Thank you very much Blindy for your hints. I tried to implement your hints. Now the program doesn't throw errors but the problem is that i can't check if the operation is done correctly with the programm-environment i've to work with. Do you think the code is correct as it is shown below? Also the time it takes is quite less: 11ms. Do I calc this right?

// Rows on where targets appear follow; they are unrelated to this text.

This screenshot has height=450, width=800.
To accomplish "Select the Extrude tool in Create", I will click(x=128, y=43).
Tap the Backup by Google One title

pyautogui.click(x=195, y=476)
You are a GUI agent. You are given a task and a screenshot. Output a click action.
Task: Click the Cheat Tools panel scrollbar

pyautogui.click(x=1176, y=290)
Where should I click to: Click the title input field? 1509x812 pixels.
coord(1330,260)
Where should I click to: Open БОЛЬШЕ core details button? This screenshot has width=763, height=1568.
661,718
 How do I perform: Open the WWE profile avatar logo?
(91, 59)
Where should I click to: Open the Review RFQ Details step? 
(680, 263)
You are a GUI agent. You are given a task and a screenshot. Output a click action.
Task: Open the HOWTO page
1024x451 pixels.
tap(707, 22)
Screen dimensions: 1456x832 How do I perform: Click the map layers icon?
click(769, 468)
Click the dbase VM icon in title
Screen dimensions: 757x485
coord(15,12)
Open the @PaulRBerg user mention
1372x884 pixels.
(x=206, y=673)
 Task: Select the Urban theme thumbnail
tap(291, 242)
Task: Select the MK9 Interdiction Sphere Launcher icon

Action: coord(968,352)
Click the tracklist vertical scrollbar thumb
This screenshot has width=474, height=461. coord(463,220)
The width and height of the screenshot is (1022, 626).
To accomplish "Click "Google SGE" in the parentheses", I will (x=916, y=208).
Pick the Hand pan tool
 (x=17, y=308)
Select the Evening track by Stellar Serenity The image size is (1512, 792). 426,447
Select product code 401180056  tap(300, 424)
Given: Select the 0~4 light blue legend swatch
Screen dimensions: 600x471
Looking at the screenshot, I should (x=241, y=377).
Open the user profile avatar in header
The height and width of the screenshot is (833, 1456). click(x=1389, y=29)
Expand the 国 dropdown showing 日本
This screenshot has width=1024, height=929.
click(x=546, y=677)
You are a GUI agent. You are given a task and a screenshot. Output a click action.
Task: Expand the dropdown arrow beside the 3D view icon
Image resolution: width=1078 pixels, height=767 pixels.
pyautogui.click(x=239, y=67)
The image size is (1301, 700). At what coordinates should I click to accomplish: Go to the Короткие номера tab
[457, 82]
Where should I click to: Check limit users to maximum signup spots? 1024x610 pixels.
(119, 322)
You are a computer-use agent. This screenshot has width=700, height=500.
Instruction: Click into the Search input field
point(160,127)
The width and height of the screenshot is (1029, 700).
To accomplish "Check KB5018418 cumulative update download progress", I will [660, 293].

Neil Butterworth,... well your're probably right, but I had to start somehow... and I tried my best to do so. Vinko Vrsalovic,... well you're not right ;) I did it step by step but I thought that its better to show you the whole program and all errors at one time.

#include <string.h>
#include <jni.h>
#include <time.h>
#include <stdlib.h>

long start, finish;
static int ARRAY_LENGTH = 500;
static int WORD_LENGTH = 4;
static int LOOPS = 10;
char *values[1000];

static long getTime(void){
    struct timeval  now;
    gettimeofday(&now, NULL);
    return (long)(now.tv_sec*1000 + now.tv_usec/1000);
}

void sortStringArray(void){
    int i, j;
    for(i = 0; i < ARRAY_LENGTH; i++){
        for(j = 0; j < ARRAY_LENGTH-1; j++){
          if(strcmp(values[j], values[j+1]) > 0) {
            char *holder = values[j+1];
            values[j+1] = values[j];
            values[j] = holder;
          } 
        }
    }   
}
char* generateRandomChar(char *aC){
   int length = strlen(aC);
   char randStr[WORD_LENGTH];
   int m;
   for(m = 0; m <WORD_LENGTH; m++){
     int randNr = rand()%length;
     randStr[m] = aC[randNr];
  }
  return strdup(randStr);
}


void fillStringArray(void)
{
  char *allowedChars = "abcdefghijklmnopqrstuvwxyz";
  int k;
  for(k = 0; k < ARRAY_LENGTH; k++){
     char *randStr = generateRandomChar(allowedChars);
     values[k] = randStr;
  }
}

jlong
Java_com_example_hellojni_HelloJni_processStringSort( JNIEnv* env, jobject thiz)
{
    start = getTime();
    int i;
    for(i = 0; i < LOOPS; i++){
      fillStringArray();
      sortStringArray();
    }
    finish = getTime();
    return (finish - start);
}
Ripei
You do it step by step and TEST it until it is doing what it should do... having a complete and incorrect program shows you didn't do that. You just shouldn't move on to the next function or piece of code until the other one is tested and shown correct.
Vinko Vrsalovic
You need to add a loop over "values" to free the memory you have allocated with the strdup, for instance as a separate function to be called after sortStringArray. Otherwise you create memory leaks.
Slauma
Alternatively to using strdup you could replace "char randStr[WORD_LENGTH];" by "char* randStr=(char*)malloc(WORD_LENGTH+1);" and add randStr[WORD_LENGTH]=0 before the return. It saves to copy the string.
Slauma
I can't really tell what you're trying to do so I can't help fix the semantics of your program. I just told you what the syntactic problems were. About the timing though, the operations you're doing (iterating over an array of max 500 characters) are instantaneous. There's no point in timing them; what you're seeing (11ms) is how fine grained `clock()` is on your platform. Trust me, you can do hundreds of thousands of iterations of your code and you wouldn't notice it.
Blindy
Oh and Slauma is right, `randStr[WORD_LENGTH]` has to be 0, if you tried printing what you wrote your program would most likely crash (and that's the best case scenario).
Blindy
Surprising that the code as it is now doesn't crash and you were able to measure the time at all. Not only for printing, even for strdup and strcmp in sortStringArray the strings must be null-terminated but they aren't. Must be rather good luck but I wouldn't trust the result of sorting.